#### Prompt:
Look below for the lines from the one with "Task: Click the Download button label" to the one with "the Run and", and copy exactly those lines, both ends included.

#### Material provided:
__________________________________________________
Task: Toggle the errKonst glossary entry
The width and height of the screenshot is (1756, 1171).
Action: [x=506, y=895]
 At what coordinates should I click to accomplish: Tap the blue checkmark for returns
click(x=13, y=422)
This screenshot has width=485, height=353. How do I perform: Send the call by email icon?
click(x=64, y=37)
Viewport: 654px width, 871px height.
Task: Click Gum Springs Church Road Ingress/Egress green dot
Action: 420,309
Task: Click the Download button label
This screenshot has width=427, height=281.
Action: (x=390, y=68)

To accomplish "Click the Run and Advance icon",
__________________________________________________
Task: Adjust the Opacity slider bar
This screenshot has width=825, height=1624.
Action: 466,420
__________________________________________________
#### Task solution:
Task: Click the Download button label
This screenshot has width=427, height=281.
Action: (x=390, y=68)

To accomplish "Click the Run and Advance icon",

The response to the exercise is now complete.